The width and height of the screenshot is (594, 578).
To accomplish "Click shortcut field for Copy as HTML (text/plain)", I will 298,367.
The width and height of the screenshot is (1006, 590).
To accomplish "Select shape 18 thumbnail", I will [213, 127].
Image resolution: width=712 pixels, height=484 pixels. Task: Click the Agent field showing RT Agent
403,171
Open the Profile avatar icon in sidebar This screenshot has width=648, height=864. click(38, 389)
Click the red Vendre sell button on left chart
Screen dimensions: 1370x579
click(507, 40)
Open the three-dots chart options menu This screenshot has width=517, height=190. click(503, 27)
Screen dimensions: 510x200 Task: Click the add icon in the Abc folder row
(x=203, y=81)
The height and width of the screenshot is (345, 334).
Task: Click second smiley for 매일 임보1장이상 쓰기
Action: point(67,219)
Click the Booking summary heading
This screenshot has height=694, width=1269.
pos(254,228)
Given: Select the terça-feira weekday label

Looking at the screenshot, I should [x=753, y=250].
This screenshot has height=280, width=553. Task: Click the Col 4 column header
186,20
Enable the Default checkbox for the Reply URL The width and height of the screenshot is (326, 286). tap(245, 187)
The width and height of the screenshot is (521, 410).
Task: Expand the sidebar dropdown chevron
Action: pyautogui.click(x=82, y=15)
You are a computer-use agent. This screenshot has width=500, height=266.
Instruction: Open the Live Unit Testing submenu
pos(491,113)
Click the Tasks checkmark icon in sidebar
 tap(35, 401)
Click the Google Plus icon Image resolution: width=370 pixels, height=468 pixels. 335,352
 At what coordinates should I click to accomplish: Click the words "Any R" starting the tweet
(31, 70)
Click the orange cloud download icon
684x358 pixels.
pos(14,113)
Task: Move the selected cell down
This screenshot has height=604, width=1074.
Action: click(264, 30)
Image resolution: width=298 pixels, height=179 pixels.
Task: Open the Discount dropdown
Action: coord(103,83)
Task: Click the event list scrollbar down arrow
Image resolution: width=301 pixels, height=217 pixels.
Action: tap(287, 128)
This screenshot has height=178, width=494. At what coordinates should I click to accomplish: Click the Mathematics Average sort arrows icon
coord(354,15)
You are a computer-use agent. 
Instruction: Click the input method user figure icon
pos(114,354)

★ ★ ★ ★

### Goal of the exercise
Retype the records above in full, exactly.

### Result of this task
The width and height of the screenshot is (594, 578).
To accomplish "Click shortcut field for Copy as HTML (text/plain)", I will 298,367.
The width and height of the screenshot is (1006, 590).
To accomplish "Select shape 18 thumbnail", I will [213, 127].
Image resolution: width=712 pixels, height=484 pixels. Task: Click the Agent field showing RT Agent
403,171
Open the Profile avatar icon in sidebar This screenshot has width=648, height=864. click(38, 389)
Click the red Vendre sell button on left chart
Screen dimensions: 1370x579
click(507, 40)
Open the three-dots chart options menu This screenshot has width=517, height=190. click(503, 27)
Screen dimensions: 510x200 Task: Click the add icon in the Abc folder row
(x=203, y=81)
The height and width of the screenshot is (345, 334).
Task: Click second smiley for 매일 임보1장이상 쓰기
Action: point(67,219)
Click the Booking summary heading
This screenshot has height=694, width=1269.
pos(254,228)
Given: Select the terça-feira weekday label

Looking at the screenshot, I should [x=753, y=250].
This screenshot has height=280, width=553. Task: Click the Col 4 column header
186,20
Enable the Default checkbox for the Reply URL The width and height of the screenshot is (326, 286). tap(245, 187)
The width and height of the screenshot is (521, 410).
Task: Expand the sidebar dropdown chevron
Action: pyautogui.click(x=82, y=15)
You are a computer-use agent. This screenshot has width=500, height=266.
Instruction: Open the Live Unit Testing submenu
pos(491,113)
Click the Tasks checkmark icon in sidebar
 tap(35, 401)
Click the Google Plus icon Image resolution: width=370 pixels, height=468 pixels. 335,352
 At what coordinates should I click to accomplish: Click the words "Any R" starting the tweet
(31, 70)
Click the orange cloud download icon
684x358 pixels.
pos(14,113)
Task: Move the selected cell down
This screenshot has height=604, width=1074.
Action: click(264, 30)
Image resolution: width=298 pixels, height=179 pixels.
Task: Open the Discount dropdown
Action: coord(103,83)
Task: Click the event list scrollbar down arrow
Image resolution: width=301 pixels, height=217 pixels.
Action: tap(287, 128)
This screenshot has height=178, width=494. At what coordinates should I click to accomplish: Click the Mathematics Average sort arrows icon
coord(354,15)
You are a computer-use agent. 
Instruction: Click the input method user figure icon
pos(114,354)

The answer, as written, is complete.